Bishop Jackels said the Catholic Church has long been an advocate for and provider of health care, teaching that people have a right to health care in order to live in human dignity. “But the Catholic Church will also advocate for religious liberty and conscience protection, with prayer, education, enlisting the help of elected representative, and the vote,” he said. “The loss of freedom is too high a price to pay for health care.” Bishop Jackels and the other three Bishops of Kansas made their views public Friday, June 29, when they led a statewide Rally for Religious Freedom attended by thousands at the capitol in Topeka. Emily Hardman, an attorney and communications director for the Becket Fund for Religious Liberty, said last week the Supreme Court ruled on a very narrow issue that did not address the religious liberty concerns of the HHS mandate. The 23 lawsuits against the HHS mandate will continue to move forward and may be ruled upon by the Supreme Court, she said in a telephone interview from her office in Washington, D.C. Two of the justices very clearly said in their opinions that the HHS cases can move forward, she said. “Even if something is legal, even if Congress has this power to tax or to penalize, they still have to comply with other aspects of the Constitution, such as free speech and religious liberty issues,” Hardman said, paraphrasing the justices’ opinions. She said each lower court in which the lawsuits are now being considered has the power to decide scheduling and how the lawsuits go forward. “What we do know is that there are some people who the mandate will come in force by August, so the court, hopefully, will say something on those cases by August,” Hardman said. “The other cases have until August of next year, so we will definitely hear something from the courts by then.” There are two possibilities, she said. One is that the lower courts may render split decisions and the Supreme Court may accept the cases to render its opinion. “But, at the same time, it’s possible that all the courts rule the same way,” Hardman said, making it much less likely that the Supreme Court will take that up. If so, the decisions by the lower courts will stand.
Want to read Bishop Jackel’s statement? Bishop Jackels’ statement is online at www.cdowk.org. Click the link under “Welcome” on the home page.
Want to know more about the lawsuits? For more information about the 23 lawsuits and 56 plaintiffs, visit becketfund.org.
Story at a glance • The U.S. Supreme Court has upheld the Affordable Care Act, but its decision does not affect the lawsuits against the HHS mandate. • The HHS mandate would force Catholics and others to act against their consciences by providing contraceptives, abortifacients, and sterilization surgery.
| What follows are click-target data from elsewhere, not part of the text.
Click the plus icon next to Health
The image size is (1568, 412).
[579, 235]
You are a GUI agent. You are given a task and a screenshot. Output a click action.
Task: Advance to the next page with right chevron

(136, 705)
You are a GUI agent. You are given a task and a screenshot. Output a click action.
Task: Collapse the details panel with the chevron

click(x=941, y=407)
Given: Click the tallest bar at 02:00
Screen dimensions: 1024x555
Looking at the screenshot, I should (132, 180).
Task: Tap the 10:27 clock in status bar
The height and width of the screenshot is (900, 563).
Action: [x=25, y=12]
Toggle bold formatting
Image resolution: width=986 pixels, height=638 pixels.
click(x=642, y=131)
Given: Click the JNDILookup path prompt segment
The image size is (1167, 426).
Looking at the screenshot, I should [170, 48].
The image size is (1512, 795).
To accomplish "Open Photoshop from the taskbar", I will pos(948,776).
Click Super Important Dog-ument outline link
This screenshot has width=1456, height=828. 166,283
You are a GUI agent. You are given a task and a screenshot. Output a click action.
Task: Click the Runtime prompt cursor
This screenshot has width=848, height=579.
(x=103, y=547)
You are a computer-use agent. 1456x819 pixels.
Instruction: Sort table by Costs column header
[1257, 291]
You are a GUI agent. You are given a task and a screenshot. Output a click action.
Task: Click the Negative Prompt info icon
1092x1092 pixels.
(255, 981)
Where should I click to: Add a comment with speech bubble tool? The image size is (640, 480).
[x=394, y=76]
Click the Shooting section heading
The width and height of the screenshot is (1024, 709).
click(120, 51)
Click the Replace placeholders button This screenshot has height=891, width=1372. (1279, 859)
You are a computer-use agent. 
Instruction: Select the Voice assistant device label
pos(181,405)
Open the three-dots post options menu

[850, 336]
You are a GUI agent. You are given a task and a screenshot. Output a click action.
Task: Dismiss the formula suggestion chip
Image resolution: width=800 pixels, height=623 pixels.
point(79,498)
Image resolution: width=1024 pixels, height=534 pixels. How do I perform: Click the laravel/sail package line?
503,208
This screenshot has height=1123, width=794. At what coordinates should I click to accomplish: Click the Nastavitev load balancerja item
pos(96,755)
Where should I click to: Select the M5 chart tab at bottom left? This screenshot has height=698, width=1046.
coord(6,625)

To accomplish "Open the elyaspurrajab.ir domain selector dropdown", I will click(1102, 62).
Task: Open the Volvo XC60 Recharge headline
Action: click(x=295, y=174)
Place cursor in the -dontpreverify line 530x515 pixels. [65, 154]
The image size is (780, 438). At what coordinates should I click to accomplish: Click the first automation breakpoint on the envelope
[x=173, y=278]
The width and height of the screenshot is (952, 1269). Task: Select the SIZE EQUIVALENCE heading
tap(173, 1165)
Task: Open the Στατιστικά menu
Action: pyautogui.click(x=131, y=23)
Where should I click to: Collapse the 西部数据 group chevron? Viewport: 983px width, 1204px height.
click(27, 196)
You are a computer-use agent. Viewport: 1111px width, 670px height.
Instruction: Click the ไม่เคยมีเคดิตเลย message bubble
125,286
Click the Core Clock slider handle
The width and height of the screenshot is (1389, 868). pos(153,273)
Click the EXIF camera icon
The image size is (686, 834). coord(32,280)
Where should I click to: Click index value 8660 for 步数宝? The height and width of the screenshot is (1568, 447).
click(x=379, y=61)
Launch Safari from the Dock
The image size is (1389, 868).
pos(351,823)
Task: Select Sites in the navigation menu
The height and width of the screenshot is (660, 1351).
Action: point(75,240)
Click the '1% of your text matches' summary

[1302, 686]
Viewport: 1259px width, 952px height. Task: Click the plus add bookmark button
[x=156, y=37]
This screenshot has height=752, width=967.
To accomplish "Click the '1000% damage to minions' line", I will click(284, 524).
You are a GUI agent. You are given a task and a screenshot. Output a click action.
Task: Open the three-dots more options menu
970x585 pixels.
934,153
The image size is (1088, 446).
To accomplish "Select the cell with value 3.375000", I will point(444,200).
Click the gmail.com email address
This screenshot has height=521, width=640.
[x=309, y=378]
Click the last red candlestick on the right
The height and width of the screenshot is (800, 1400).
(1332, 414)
They would be fined if they don’t comply. • The 23 lawsuits being considered by lower courts may be taken up by the Supreme Court. If the lower courts definitely rule one way or another, the Supreme Court may not take up the lawsuits and allow the lower court decisions to stand. • The timeframe of the movement of the cases is not yet clear. One of the lawsuits, Newland v. Sebelius, has asked for an injunction by Aug. 1.